▶ [What is expected]: Your copy should begin with the line containing "The image size", end with the line containing "The height and", match the listing below exactly, and contain no pictures.

▶ [Task input]:
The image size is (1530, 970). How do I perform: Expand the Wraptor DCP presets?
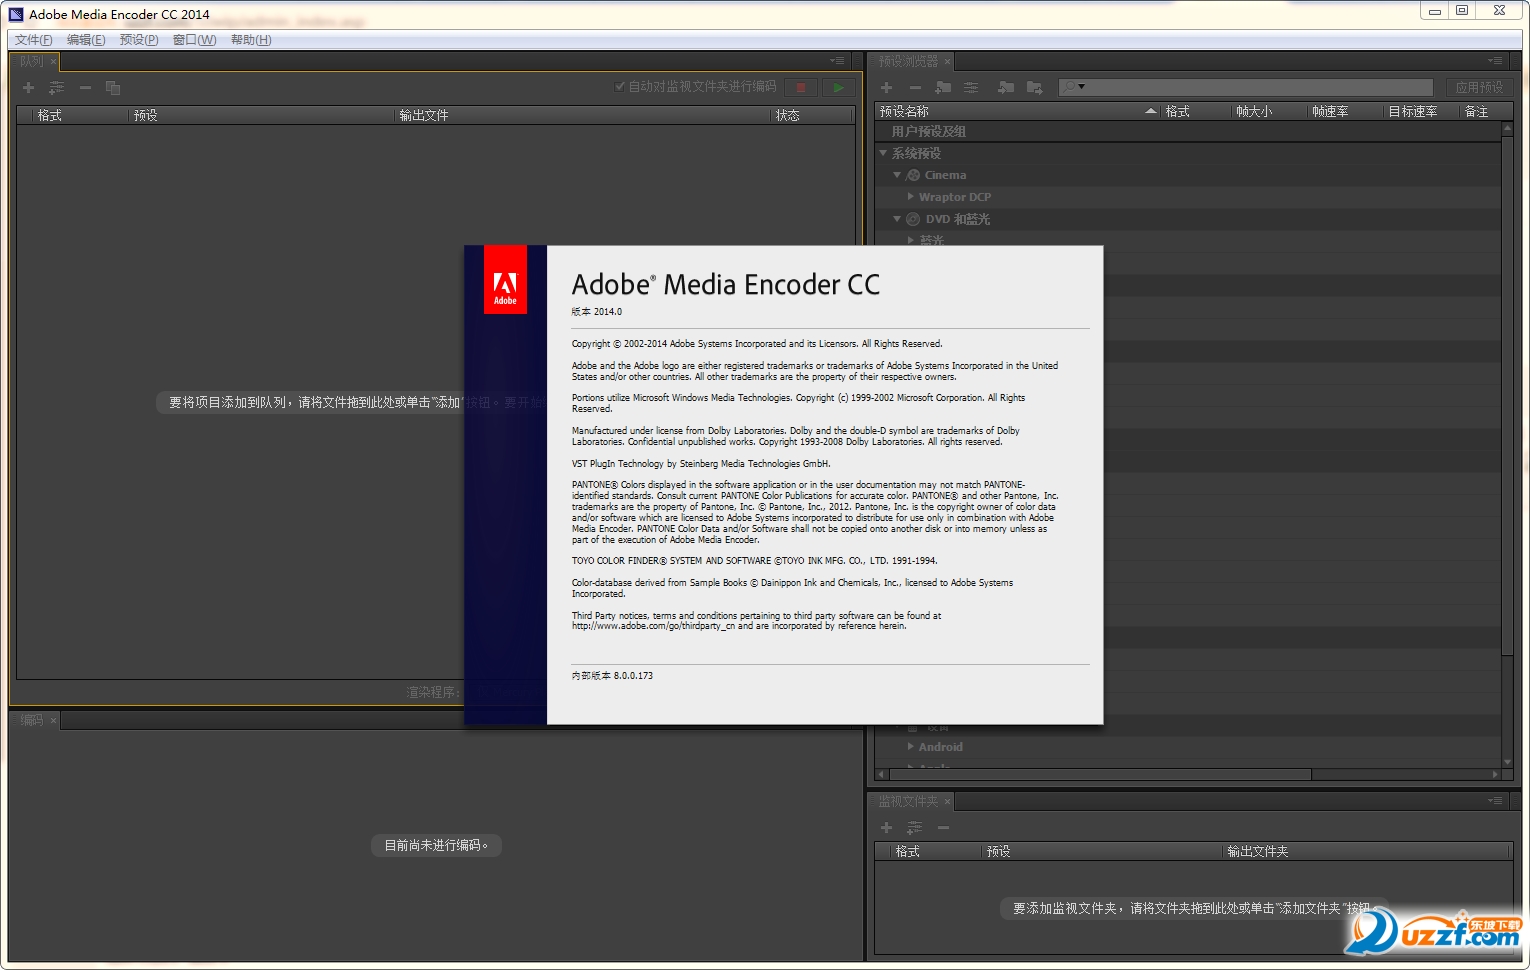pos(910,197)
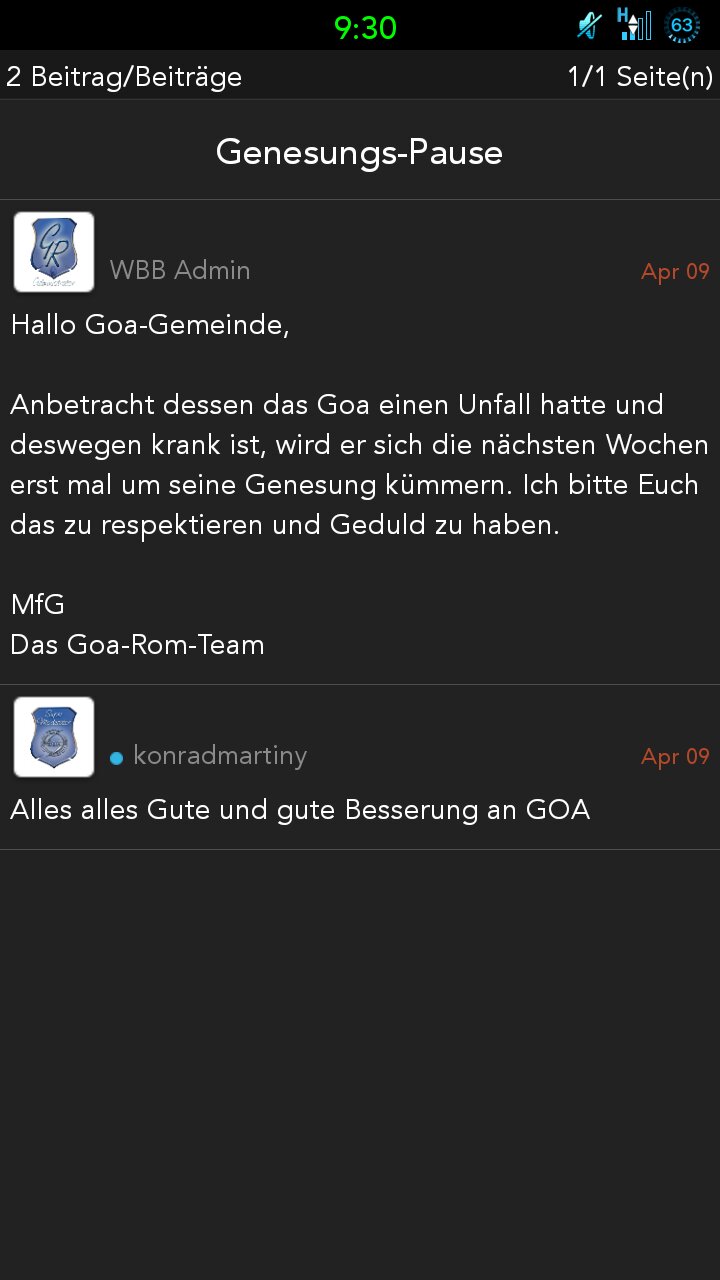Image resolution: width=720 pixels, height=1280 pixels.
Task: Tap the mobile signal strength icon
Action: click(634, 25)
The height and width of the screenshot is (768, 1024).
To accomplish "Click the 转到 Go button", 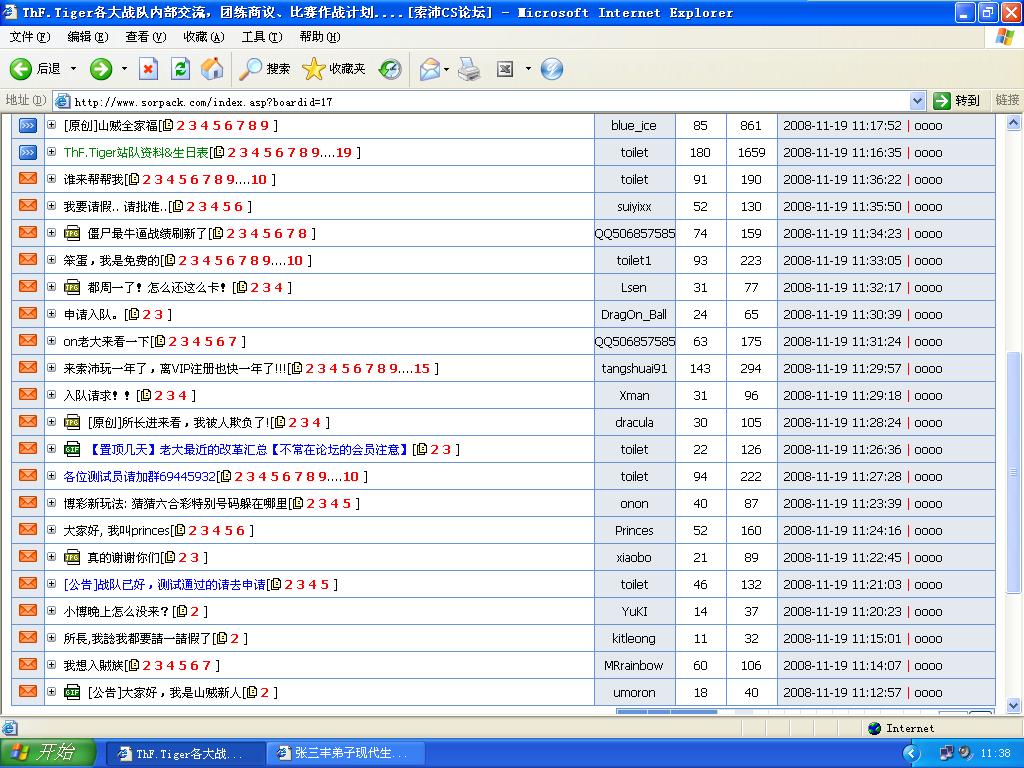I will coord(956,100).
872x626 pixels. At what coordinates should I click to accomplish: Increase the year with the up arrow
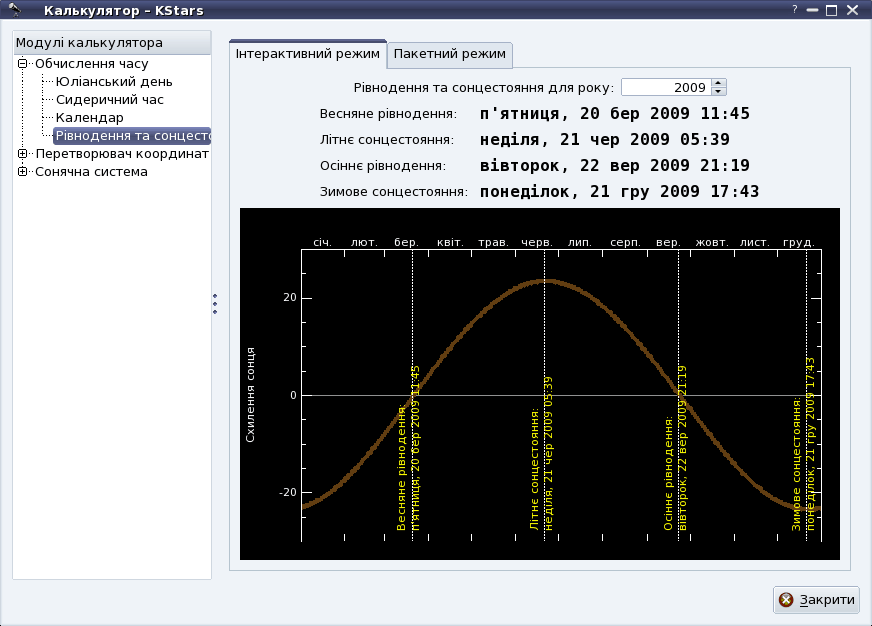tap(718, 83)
---
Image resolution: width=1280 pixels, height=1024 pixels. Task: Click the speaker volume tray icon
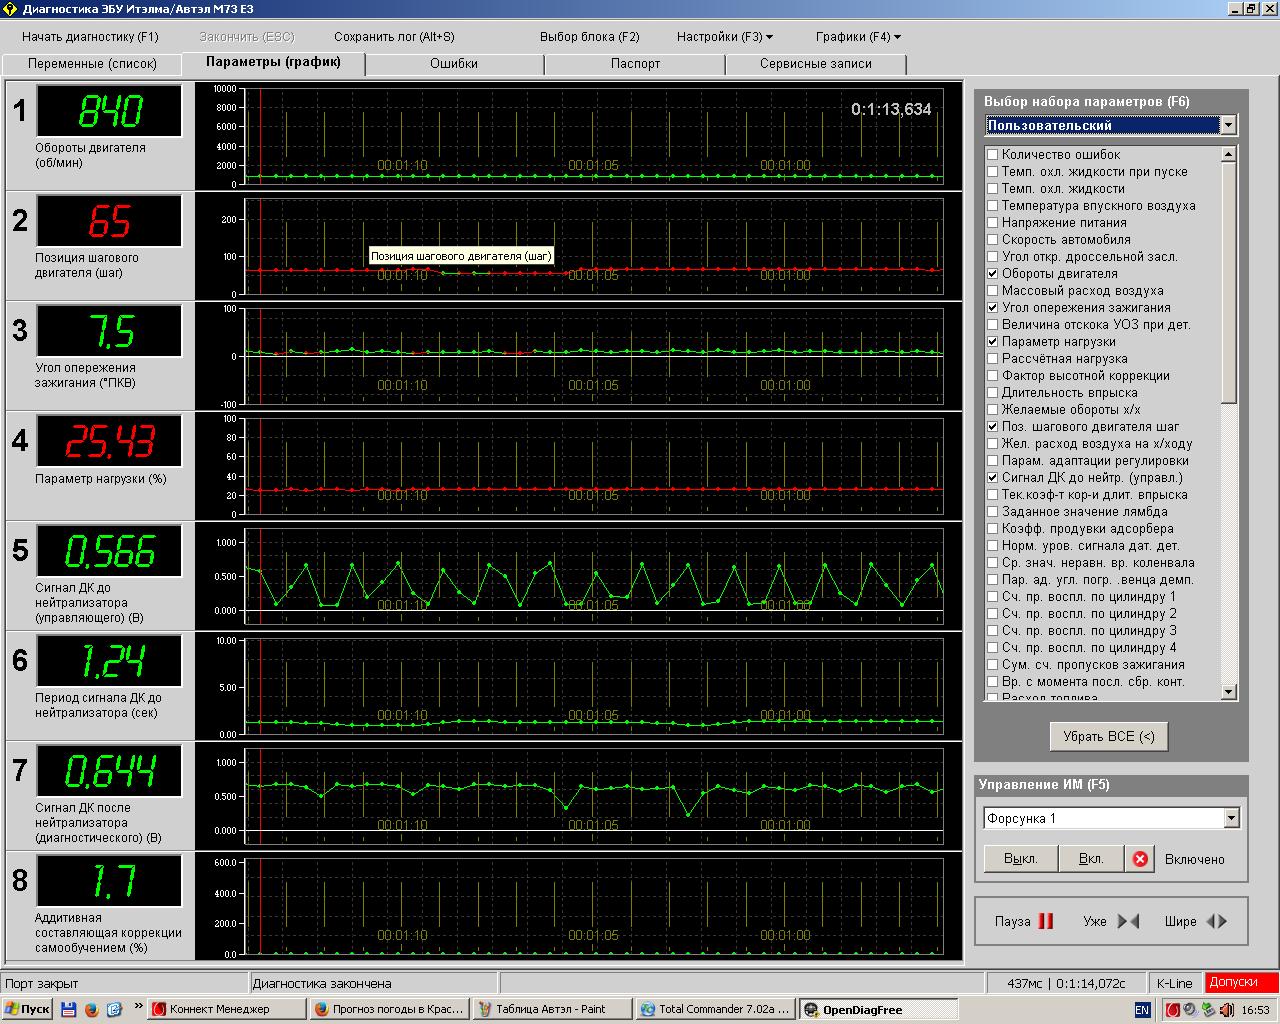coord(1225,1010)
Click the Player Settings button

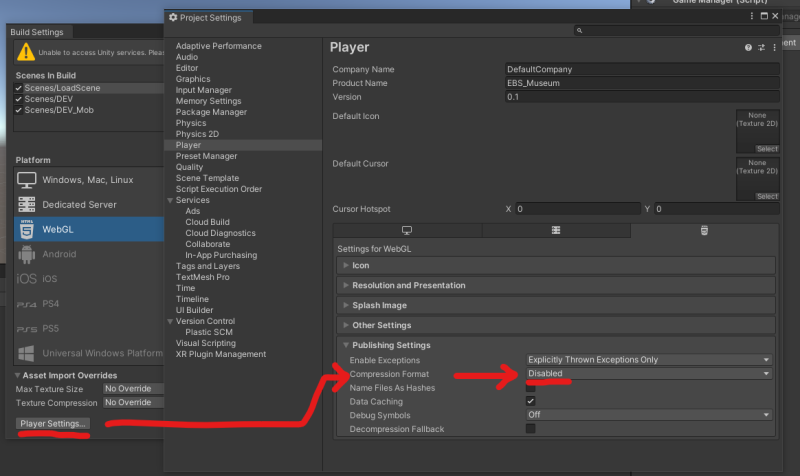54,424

▶ [Expected output]:
The image size is (1530, 970). How do I perform: Expand the Wraptor DCP presets?
pos(910,197)
Image resolution: width=720 pixels, height=1280 pixels.
Task: Tap the mobile signal strength icon
Action: click(634, 25)
The height and width of the screenshot is (768, 1024).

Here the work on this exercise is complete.